Stored records:
----

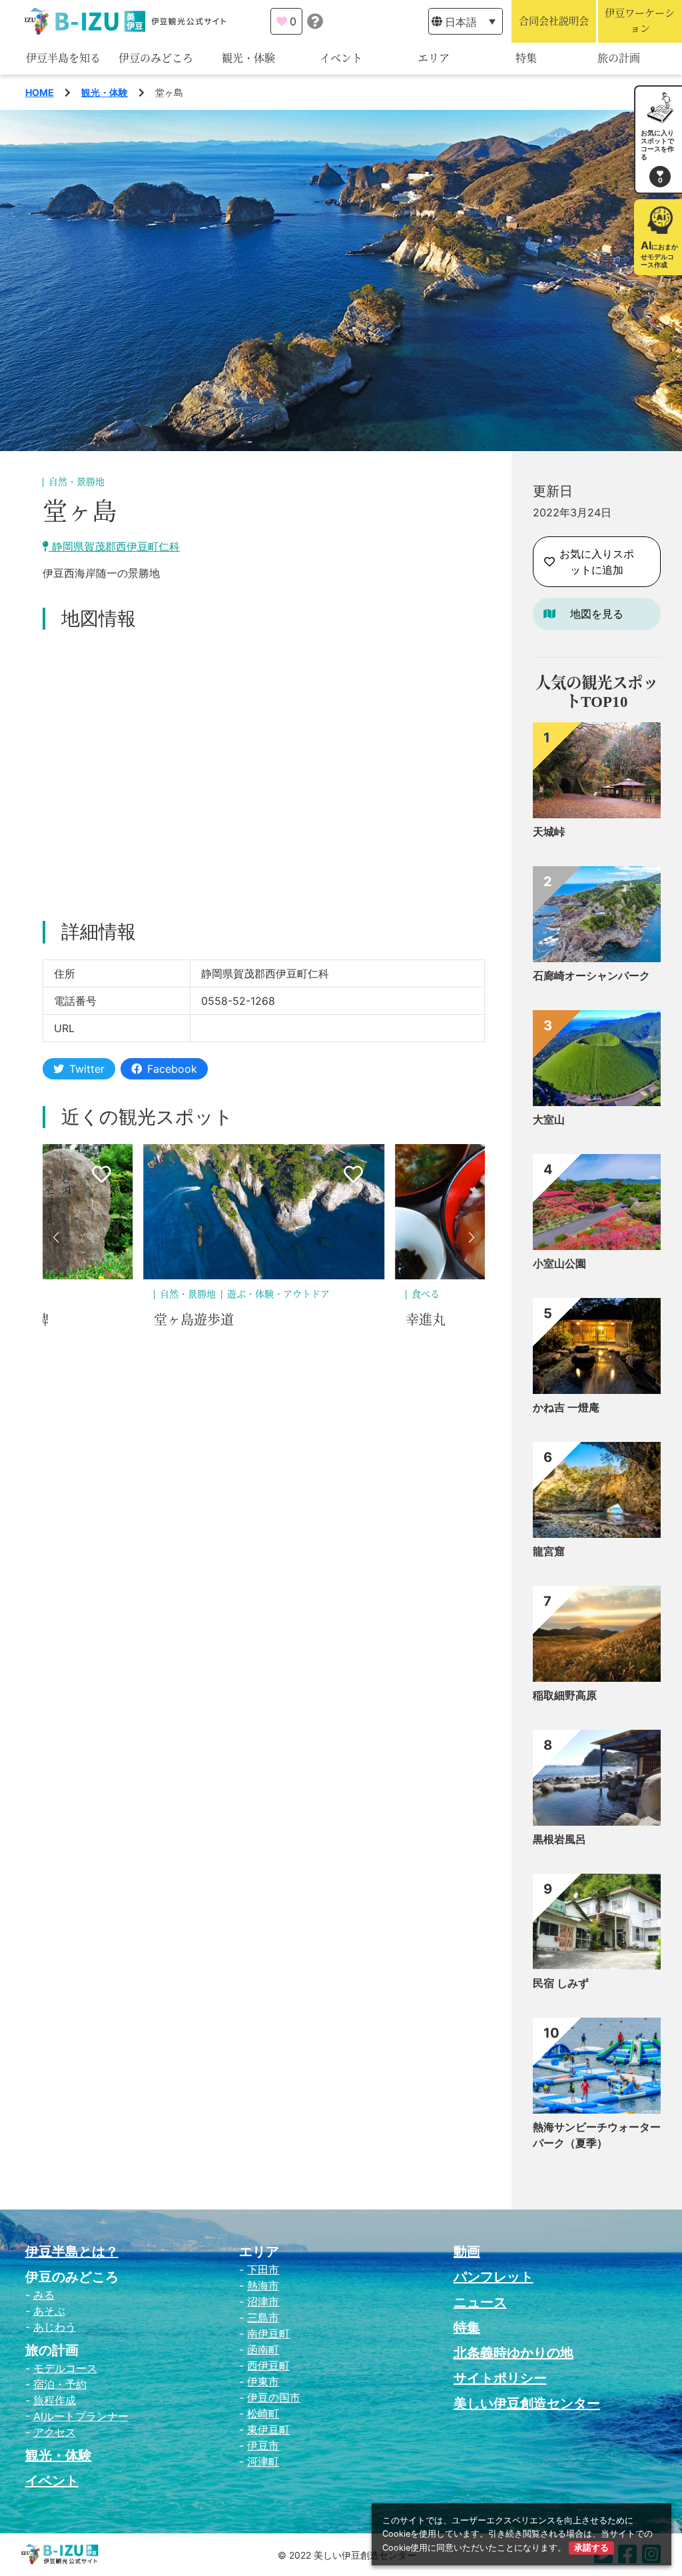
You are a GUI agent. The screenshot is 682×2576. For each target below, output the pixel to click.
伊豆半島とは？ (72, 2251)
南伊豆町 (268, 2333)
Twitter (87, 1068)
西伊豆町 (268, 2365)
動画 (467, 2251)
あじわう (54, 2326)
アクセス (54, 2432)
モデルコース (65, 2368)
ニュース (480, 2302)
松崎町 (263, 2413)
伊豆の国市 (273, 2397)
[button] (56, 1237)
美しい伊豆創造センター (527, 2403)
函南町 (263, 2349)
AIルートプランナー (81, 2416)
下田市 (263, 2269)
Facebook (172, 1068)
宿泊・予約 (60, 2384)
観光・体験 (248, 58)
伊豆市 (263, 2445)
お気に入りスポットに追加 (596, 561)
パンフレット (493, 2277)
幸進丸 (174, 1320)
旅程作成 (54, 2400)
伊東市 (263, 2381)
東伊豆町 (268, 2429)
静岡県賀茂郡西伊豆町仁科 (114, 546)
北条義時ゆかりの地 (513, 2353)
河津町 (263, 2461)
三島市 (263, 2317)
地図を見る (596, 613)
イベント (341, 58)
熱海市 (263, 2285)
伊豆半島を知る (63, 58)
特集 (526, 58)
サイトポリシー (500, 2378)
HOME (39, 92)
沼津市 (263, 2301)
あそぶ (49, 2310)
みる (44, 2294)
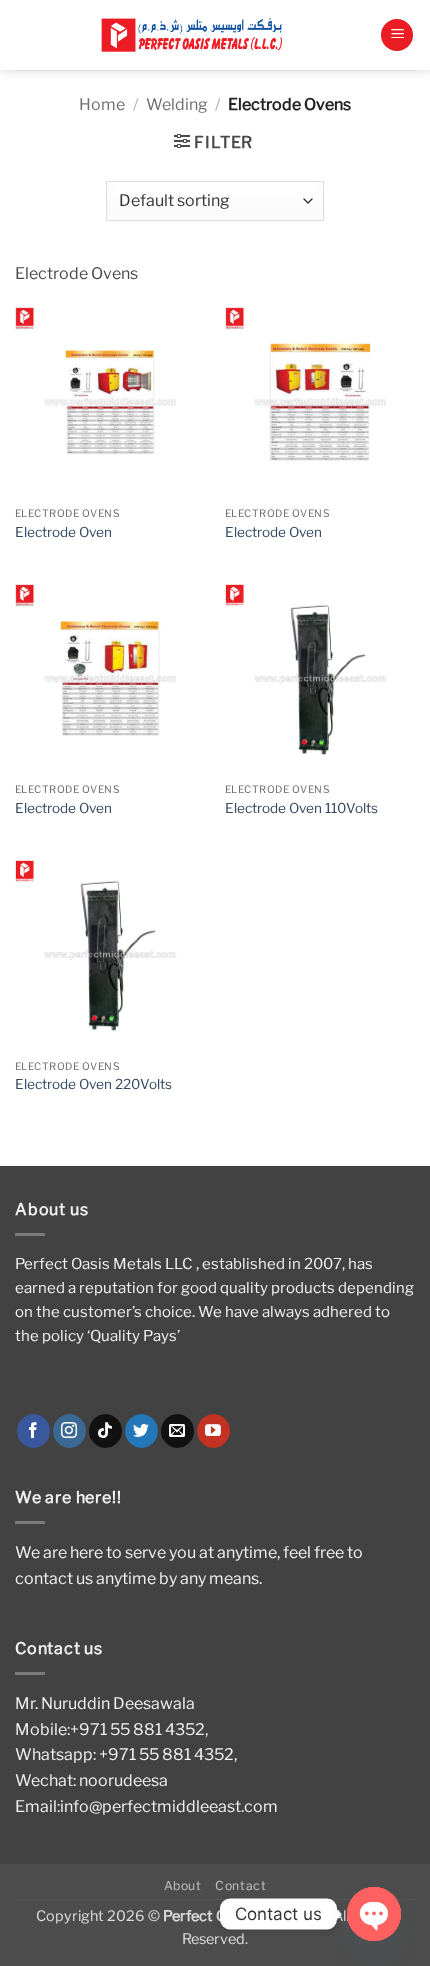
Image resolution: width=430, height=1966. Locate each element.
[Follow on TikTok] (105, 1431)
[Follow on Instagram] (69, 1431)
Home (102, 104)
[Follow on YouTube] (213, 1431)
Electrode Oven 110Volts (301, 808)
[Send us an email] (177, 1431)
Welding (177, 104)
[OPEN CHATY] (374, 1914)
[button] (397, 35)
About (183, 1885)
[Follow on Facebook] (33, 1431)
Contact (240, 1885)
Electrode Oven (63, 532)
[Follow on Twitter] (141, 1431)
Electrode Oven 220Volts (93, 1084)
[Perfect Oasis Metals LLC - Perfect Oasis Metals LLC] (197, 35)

----

→ Action item
The data above must be copied exactly. Leave out the pictures.

→ Expected answer
You are a GUI agent. The screenshot is 682×2576. For each target below, output the pixel to click.
伊豆半島とは？ (72, 2251)
南伊豆町 (268, 2333)
Twitter (87, 1068)
西伊豆町 (268, 2365)
動画 (467, 2251)
あじわう (54, 2326)
アクセス (54, 2432)
モデルコース (65, 2368)
ニュース (480, 2302)
松崎町 (263, 2413)
伊豆の国市 (273, 2397)
[button] (56, 1237)
美しい伊豆創造センター (527, 2403)
函南町 (263, 2349)
AIルートプランナー (81, 2416)
下田市 (263, 2269)
Facebook (172, 1068)
宿泊・予約 (60, 2384)
観光・体験 (248, 58)
伊豆市 (263, 2445)
お気に入りスポットに追加 (596, 561)
パンフレット (493, 2277)
幸進丸 (174, 1320)
旅程作成 (54, 2400)
伊東市 (263, 2381)
東伊豆町 (268, 2429)
静岡県賀茂郡西伊豆町仁科 (114, 546)
北条義時ゆかりの地 (513, 2353)
河津町 (263, 2461)
三島市 (263, 2317)
地図を見る (596, 613)
イベント (341, 58)
熱海市 (263, 2285)
伊豆半島を知る (63, 58)
特集 (526, 58)
サイトポリシー (500, 2378)
HOME (39, 92)
沼津市 (263, 2301)
あそぶ (49, 2310)
みる (44, 2294)
Image resolution: width=430, height=1966. Locate each element.
[Follow on TikTok] (105, 1431)
[Follow on Instagram] (69, 1431)
Home (102, 104)
[Follow on YouTube] (213, 1431)
Electrode Oven 110Volts (301, 808)
[Send us an email] (177, 1431)
Welding (177, 104)
[OPEN CHATY] (374, 1914)
[button] (397, 35)
About (183, 1885)
[Follow on Facebook] (33, 1431)
Contact (240, 1885)
Electrode Oven (63, 532)
[Follow on Twitter] (141, 1431)
Electrode Oven 220Volts (93, 1084)
[Perfect Oasis Metals LLC - Perfect Oasis Metals LLC] (197, 35)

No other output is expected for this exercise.